Do you really want to be in the same place with your customers six months from now?

No one does! Yet thousands of professionals feel that frustration or deep knowing that they should be getting more from their relationships, not just for themselves but for their business and their customers.

From my study of 30 years of customer history and behavioural psychology, there have been principles hidden in plain sight being executed by professionals and organisations around the world, maybe without knowing what or why until now…

Organisations and professionals who truly earn raving fans and above-average customer results in the long-term, never try to retain a customer; they seek to become irreplaceable.

It’s organisations like Chik-fil-A, Southwest Airlines and Apple who connect through intentional relationships, build highly-valued and sought after results to create unforgettable moments.

There are 10 immutable laws that shape the philosophy, outcomes and actions of high performing businesses, key account managers and customer serving professionals over the long term.

Here they are…

LAW ONE:  

You cannot move a customer to a new place without knowing what you need to change.

What do I mean by this?

I often find when it comes to strategy in key accounts or direct sales in any business, many professionals and organisations begin by asking the same or wrong questions and so get little to no change in their results.

When it comes to translating targets into activities, it’s important to begin with understanding what and who you are seeking to change, in order to achieve the result.

Understanding who you’re asking your prospects and customers to become is important.

Ask this based on your targets.

What would need to be different about your relationship, process, behaviour and offer to achieve the result?

Then define the activity…

If you’re not aware of the implications of the change needed to achieve the objective, you’ll end up doing a new activity with little or slow results.

LAW TWO: 

You must have a clear understanding of what your relationship actually looks like.

If we were truly honest about our customer relationships, could we honestly say that at all times the relationships are great and the best they could be?

It would be unrealistic to say that we do this because we’re human.
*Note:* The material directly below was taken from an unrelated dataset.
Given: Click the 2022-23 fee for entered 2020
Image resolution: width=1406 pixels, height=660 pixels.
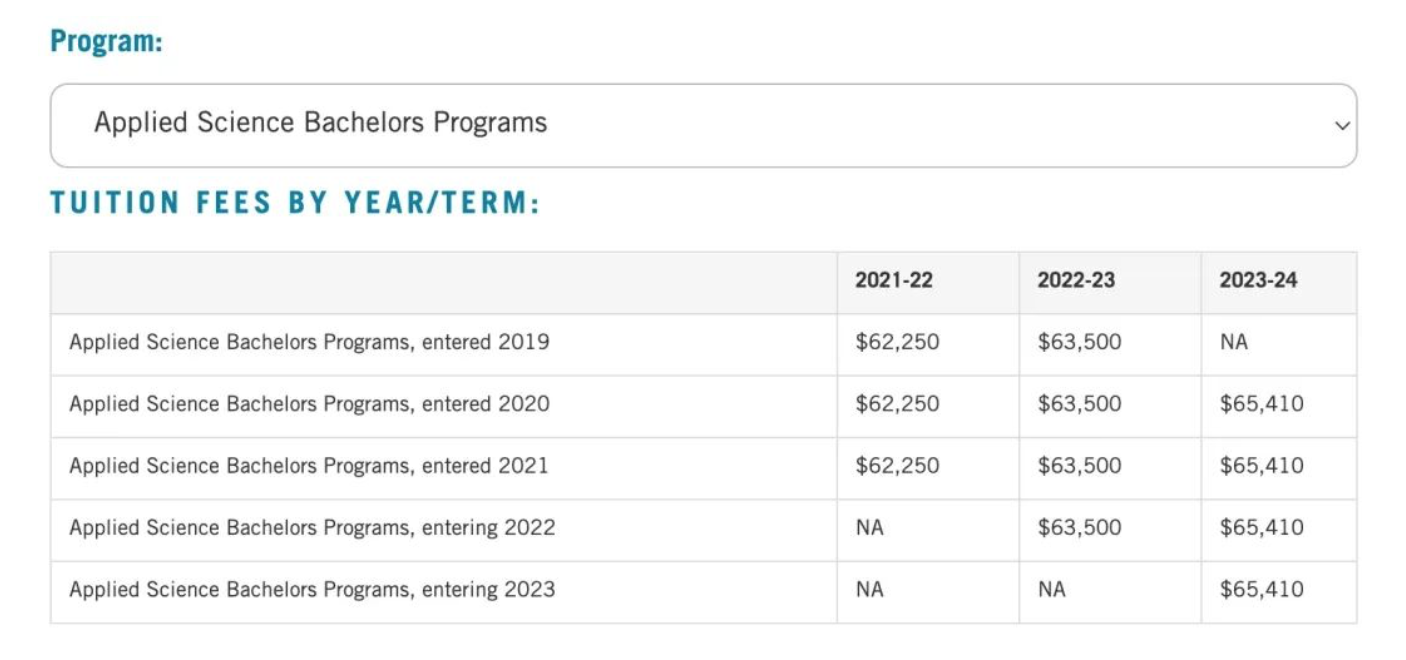Looking at the screenshot, I should 1079,404.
Even the best of our personal and intimate relationships struggle at times.

It’s knowing this that helps you to make better decisions. You’ll have a more conscious awareness of what might need to stop, start or be changed in the relationship.

Customer relationships should ideally be, a mutually understood respected partnership that is highly valued and sought after by both parties.

This won’t always be the case because what you solve for your customer and how valuable that is, will differ.

You must be clear on what I call the expectation of practice and importance.

The expectation of practice is what you’re contracted to do. It is the promised outcomes attached to beginning a relationship with you.

The expectation of importance is how valuable that promise and relationship is to the overall wider goals of the business. 

In other words, it is the honest reality that for many of your customers you may not be a key provider. Why should they commit time, resources and the levels of access you’re asking for?

If you’re not clear on these expectations you’ll be constantly working on assumptions and your relationships will always be on a tightrope.

You might find my article on how to increase perceived value in your customer relationship helpful HERE.

LAW THREE: 

You must know who your customer is trying to become.

This idea came out of two pieces of research; one from MIT and a man named Michael Schrage who wrote a book called Who do you want your customers to become? and the other through my studies on the evolution of customer service over the last 10 years.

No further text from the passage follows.